• [Instructions for the task]:
Copy down all of the data underneath, exactly as shown.

• [Material for this exercise]:

Segment Open

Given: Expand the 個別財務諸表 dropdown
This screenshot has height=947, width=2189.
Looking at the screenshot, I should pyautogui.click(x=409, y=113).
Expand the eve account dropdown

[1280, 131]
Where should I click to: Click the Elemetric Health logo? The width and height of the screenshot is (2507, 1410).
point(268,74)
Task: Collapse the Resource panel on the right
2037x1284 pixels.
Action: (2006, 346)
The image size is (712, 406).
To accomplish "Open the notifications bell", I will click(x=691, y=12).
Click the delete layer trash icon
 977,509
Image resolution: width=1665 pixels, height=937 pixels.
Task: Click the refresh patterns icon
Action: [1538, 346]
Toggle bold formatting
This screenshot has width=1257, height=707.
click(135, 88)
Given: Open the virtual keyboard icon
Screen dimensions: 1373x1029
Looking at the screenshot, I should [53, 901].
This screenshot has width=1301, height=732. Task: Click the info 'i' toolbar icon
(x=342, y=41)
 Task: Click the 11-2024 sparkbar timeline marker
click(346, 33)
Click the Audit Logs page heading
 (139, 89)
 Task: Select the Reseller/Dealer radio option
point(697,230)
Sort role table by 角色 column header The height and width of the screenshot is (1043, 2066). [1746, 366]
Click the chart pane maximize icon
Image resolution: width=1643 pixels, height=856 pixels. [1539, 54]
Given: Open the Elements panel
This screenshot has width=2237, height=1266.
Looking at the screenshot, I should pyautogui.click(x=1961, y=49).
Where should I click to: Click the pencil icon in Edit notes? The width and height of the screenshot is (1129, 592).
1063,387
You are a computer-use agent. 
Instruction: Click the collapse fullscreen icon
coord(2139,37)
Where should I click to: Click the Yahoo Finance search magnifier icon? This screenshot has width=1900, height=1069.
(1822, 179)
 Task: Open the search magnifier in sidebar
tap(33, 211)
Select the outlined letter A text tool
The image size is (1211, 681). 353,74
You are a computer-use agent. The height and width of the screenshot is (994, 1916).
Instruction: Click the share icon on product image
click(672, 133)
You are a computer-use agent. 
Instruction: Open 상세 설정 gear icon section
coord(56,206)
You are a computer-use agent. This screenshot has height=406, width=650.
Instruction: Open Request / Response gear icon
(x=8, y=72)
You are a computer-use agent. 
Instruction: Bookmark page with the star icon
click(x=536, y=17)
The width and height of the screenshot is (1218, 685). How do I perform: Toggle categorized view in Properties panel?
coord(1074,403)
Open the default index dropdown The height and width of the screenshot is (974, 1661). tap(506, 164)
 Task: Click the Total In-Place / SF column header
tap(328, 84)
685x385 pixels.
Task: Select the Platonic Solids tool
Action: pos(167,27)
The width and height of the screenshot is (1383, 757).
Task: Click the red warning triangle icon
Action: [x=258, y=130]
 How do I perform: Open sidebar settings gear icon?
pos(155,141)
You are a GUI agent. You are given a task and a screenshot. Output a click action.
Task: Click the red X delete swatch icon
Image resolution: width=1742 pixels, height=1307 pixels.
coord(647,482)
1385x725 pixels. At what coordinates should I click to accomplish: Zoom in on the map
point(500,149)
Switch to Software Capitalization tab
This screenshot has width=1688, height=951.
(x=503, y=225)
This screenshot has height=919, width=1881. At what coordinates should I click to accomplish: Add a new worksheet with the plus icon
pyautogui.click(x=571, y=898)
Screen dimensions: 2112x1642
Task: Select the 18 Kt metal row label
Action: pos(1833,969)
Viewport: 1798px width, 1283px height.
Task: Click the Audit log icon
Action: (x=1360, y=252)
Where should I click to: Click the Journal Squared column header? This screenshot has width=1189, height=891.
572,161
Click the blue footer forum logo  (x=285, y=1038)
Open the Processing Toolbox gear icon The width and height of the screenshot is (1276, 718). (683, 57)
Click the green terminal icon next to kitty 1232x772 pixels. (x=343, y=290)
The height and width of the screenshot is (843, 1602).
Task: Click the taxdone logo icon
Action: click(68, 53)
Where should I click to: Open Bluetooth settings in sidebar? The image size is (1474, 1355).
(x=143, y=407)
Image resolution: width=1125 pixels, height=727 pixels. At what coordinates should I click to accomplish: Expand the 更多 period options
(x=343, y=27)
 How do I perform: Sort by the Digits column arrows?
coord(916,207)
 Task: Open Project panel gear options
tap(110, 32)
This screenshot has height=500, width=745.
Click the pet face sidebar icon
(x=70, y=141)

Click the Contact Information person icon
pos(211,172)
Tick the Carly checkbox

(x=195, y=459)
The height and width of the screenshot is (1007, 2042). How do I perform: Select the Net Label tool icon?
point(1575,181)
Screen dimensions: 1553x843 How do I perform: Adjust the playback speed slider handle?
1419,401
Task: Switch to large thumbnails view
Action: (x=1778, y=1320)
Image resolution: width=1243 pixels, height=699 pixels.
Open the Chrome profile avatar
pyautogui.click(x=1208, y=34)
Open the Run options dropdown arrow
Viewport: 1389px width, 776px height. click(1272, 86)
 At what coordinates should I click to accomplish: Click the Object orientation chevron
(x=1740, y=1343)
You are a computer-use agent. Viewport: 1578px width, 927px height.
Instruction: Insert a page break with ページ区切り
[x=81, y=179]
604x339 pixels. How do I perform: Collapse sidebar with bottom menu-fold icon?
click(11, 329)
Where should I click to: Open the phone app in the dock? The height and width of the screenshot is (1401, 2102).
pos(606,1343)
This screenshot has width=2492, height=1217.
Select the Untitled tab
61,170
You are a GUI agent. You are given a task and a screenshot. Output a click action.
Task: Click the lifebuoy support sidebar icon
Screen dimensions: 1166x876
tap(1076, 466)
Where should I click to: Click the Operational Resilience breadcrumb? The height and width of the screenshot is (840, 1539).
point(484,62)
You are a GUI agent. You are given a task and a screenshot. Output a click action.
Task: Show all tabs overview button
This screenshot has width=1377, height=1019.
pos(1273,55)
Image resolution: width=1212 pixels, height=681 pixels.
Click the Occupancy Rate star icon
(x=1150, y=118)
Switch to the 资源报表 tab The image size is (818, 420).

Segment Closed

• [Your response]:
Given: Expand the 個別財務諸表 dropdown
This screenshot has height=947, width=2189.
Looking at the screenshot, I should pyautogui.click(x=409, y=113).
Expand the eve account dropdown

[1280, 131]
Where should I click to: Click the Elemetric Health logo? The width and height of the screenshot is (2507, 1410).
point(268,74)
Task: Collapse the Resource panel on the right
2037x1284 pixels.
Action: (2006, 346)
The image size is (712, 406).
To accomplish "Open the notifications bell", I will click(x=691, y=12).
Click the delete layer trash icon
 977,509
Image resolution: width=1665 pixels, height=937 pixels.
Task: Click the refresh patterns icon
Action: [1538, 346]
Toggle bold formatting
This screenshot has width=1257, height=707.
click(135, 88)
Given: Open the virtual keyboard icon
Screen dimensions: 1373x1029
Looking at the screenshot, I should [53, 901].
This screenshot has width=1301, height=732. Task: Click the info 'i' toolbar icon
(x=342, y=41)
 Task: Click the 11-2024 sparkbar timeline marker
click(346, 33)
Click the Audit Logs page heading
 (139, 89)
 Task: Select the Reseller/Dealer radio option
point(697,230)
Sort role table by 角色 column header The height and width of the screenshot is (1043, 2066). [1746, 366]
Click the chart pane maximize icon
Image resolution: width=1643 pixels, height=856 pixels. [1539, 54]
Given: Open the Elements panel
This screenshot has width=2237, height=1266.
Looking at the screenshot, I should pyautogui.click(x=1961, y=49).
Where should I click to: Click the pencil icon in Edit notes? The width and height of the screenshot is (1129, 592).
1063,387
You are a computer-use agent. 
Instruction: Click the collapse fullscreen icon
coord(2139,37)
Where should I click to: Click the Yahoo Finance search magnifier icon? This screenshot has width=1900, height=1069.
(1822, 179)
 Task: Open the search magnifier in sidebar
tap(33, 211)
Select the outlined letter A text tool
The image size is (1211, 681). 353,74
You are a computer-use agent. The height and width of the screenshot is (994, 1916).
Instruction: Click the share icon on product image
click(672, 133)
You are a computer-use agent. 
Instruction: Open 상세 설정 gear icon section
coord(56,206)
You are a computer-use agent. This screenshot has height=406, width=650.
Instruction: Open Request / Response gear icon
(x=8, y=72)
You are a computer-use agent. 
Instruction: Bookmark page with the star icon
click(x=536, y=17)
The width and height of the screenshot is (1218, 685). How do I perform: Toggle categorized view in Properties panel?
coord(1074,403)
Open the default index dropdown The height and width of the screenshot is (974, 1661). tap(506, 164)
 Task: Click the Total In-Place / SF column header
tap(328, 84)
685x385 pixels.
Task: Select the Platonic Solids tool
Action: pos(167,27)
The width and height of the screenshot is (1383, 757).
Task: Click the red warning triangle icon
Action: [x=258, y=130]
 How do I perform: Open sidebar settings gear icon?
pos(155,141)
You are a GUI agent. You are given a task and a screenshot. Output a click action.
Task: Click the red X delete swatch icon
Image resolution: width=1742 pixels, height=1307 pixels.
coord(647,482)
1385x725 pixels. At what coordinates should I click to accomplish: Zoom in on the map
point(500,149)
Switch to Software Capitalization tab
This screenshot has width=1688, height=951.
(x=503, y=225)
This screenshot has height=919, width=1881. At what coordinates should I click to accomplish: Add a new worksheet with the plus icon
pyautogui.click(x=571, y=898)
Screen dimensions: 2112x1642
Task: Select the 18 Kt metal row label
Action: pos(1833,969)
Viewport: 1798px width, 1283px height.
Task: Click the Audit log icon
Action: (x=1360, y=252)
Where should I click to: Click the Journal Squared column header? This screenshot has width=1189, height=891.
572,161
Click the blue footer forum logo  (x=285, y=1038)
Open the Processing Toolbox gear icon The width and height of the screenshot is (1276, 718). (683, 57)
Click the green terminal icon next to kitty 1232x772 pixels. (x=343, y=290)
The height and width of the screenshot is (843, 1602).
Task: Click the taxdone logo icon
Action: click(68, 53)
Where should I click to: Open Bluetooth settings in sidebar? The image size is (1474, 1355).
(x=143, y=407)
Image resolution: width=1125 pixels, height=727 pixels. At what coordinates should I click to accomplish: Expand the 更多 period options
(x=343, y=27)
 How do I perform: Sort by the Digits column arrows?
coord(916,207)
 Task: Open Project panel gear options
tap(110, 32)
This screenshot has height=500, width=745.
Click the pet face sidebar icon
(x=70, y=141)

Click the Contact Information person icon
pos(211,172)
Tick the Carly checkbox

(x=195, y=459)
The height and width of the screenshot is (1007, 2042). How do I perform: Select the Net Label tool icon?
point(1575,181)
Screen dimensions: 1553x843 How do I perform: Adjust the playback speed slider handle?
1419,401
Task: Switch to large thumbnails view
Action: (x=1778, y=1320)
Image resolution: width=1243 pixels, height=699 pixels.
Open the Chrome profile avatar
pyautogui.click(x=1208, y=34)
Open the Run options dropdown arrow
Viewport: 1389px width, 776px height. click(1272, 86)
 At what coordinates should I click to accomplish: Click the Object orientation chevron
(x=1740, y=1343)
You are a computer-use agent. Viewport: 1578px width, 927px height.
Instruction: Insert a page break with ページ区切り
[x=81, y=179]
604x339 pixels. How do I perform: Collapse sidebar with bottom menu-fold icon?
click(11, 329)
Where should I click to: Open the phone app in the dock? The height and width of the screenshot is (1401, 2102).
pos(606,1343)
This screenshot has width=2492, height=1217.
Select the Untitled tab
61,170
You are a GUI agent. You are given a task and a screenshot. Output a click action.
Task: Click the lifebuoy support sidebar icon
Screen dimensions: 1166x876
tap(1076, 466)
Where should I click to: Click the Operational Resilience breadcrumb? The height and width of the screenshot is (840, 1539).
point(484,62)
You are a GUI agent. You are given a task and a screenshot. Output a click action.
Task: Show all tabs overview button
This screenshot has width=1377, height=1019.
pos(1273,55)
Image resolution: width=1212 pixels, height=681 pixels.
Click the Occupancy Rate star icon
(x=1150, y=118)
Switch to the 资源报表 tab The image size is (818, 420).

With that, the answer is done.